July 28, 2021 | 4:52 pm
During the second quarter of 2021, Bimbo’s EBITDA increased 5.9%, to 12,056 million pesos, a record for a similar period that resulted from the company’s good performance in some markets.
Sales of the Mexican bakery decreased 2.9%, to 83,789 million pesos as a reflection of the effect of the exchange rate and a complicated comparison, due to panic purchases in the same period of the previous year due to the pandemic.
Excluding the effect of the appreciation of the peso against the dollar, Bimbo’s revenues increased 6.6% driven by the growth of the volume of its products in most of the regions where it has a presence, according to the report sent this Wednesday to the Mexican Stock Exchange.
We continued to see strong demand and extraordinary growth rates, we maintained and increased our market share in our key categories, and we saw a recovery in those channels and categories most affected during the pandemic.
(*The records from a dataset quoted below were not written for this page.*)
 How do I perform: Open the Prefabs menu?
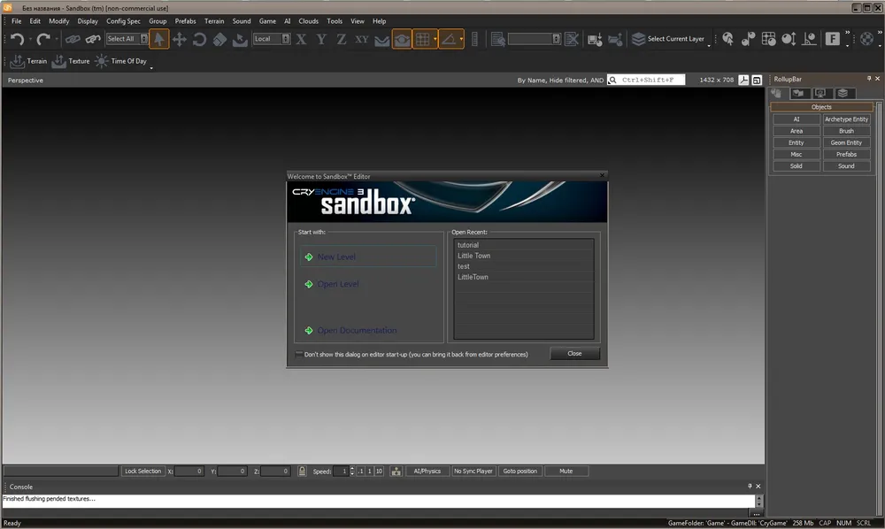point(185,21)
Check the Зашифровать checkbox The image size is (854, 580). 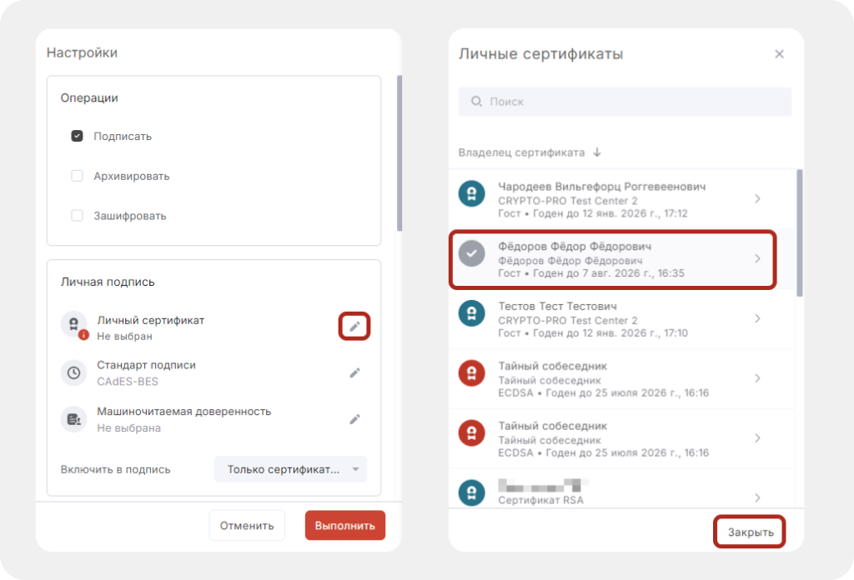click(x=77, y=215)
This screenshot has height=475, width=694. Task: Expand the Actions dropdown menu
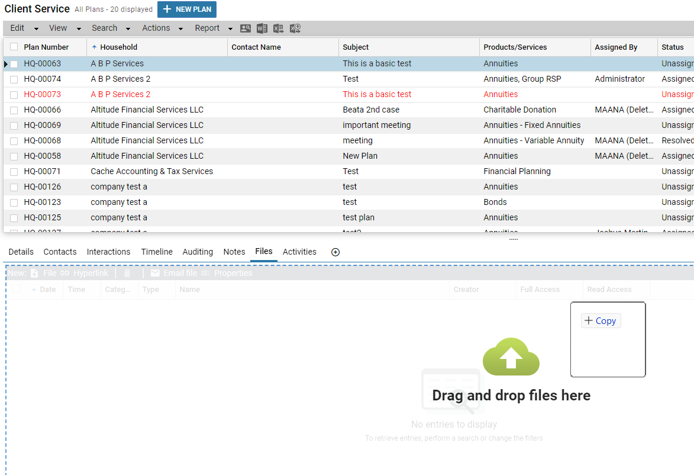coord(163,28)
said Daniel Servitje, CEO of Bimbo
Mexico was the most important region for Bimbo in the quarter, where sales increased 14.7% annually, as most of the categories and channels showed growth, mainly pastries, sweet bread, bread, bars and snacks.
This scenario was coupled with a combination of rising consumer prices and product mix, the company explained in its financial results.
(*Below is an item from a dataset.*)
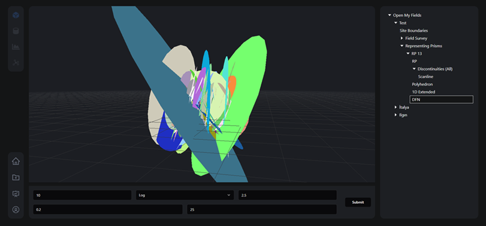This screenshot has width=486, height=226.
Task: Expand the İtalya field node
Action: [x=396, y=107]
The North American and Latin American markets did not suffer the same fate, as revenues in those regions decreased 13.5% and 1.7%, respectively, while in the Europe, Asia and Africa division they grew 13.2%.
The majority net profit had an increase of 18.6%, to close the quarter at 3,065 million pesos. The company benefited from savings and cost reduction projects related to COVID-19.
In the period from April to June, Bimbo issued, through its subsidiary Bimbo Bakeries USA, $ 600 million in debt maturing in 2051 in international markets, for general corporate purposes.
So far this year, Bimbo shares accumulate a 4.26% increase and this Wednesday they closed at a price of 45.06 pesos.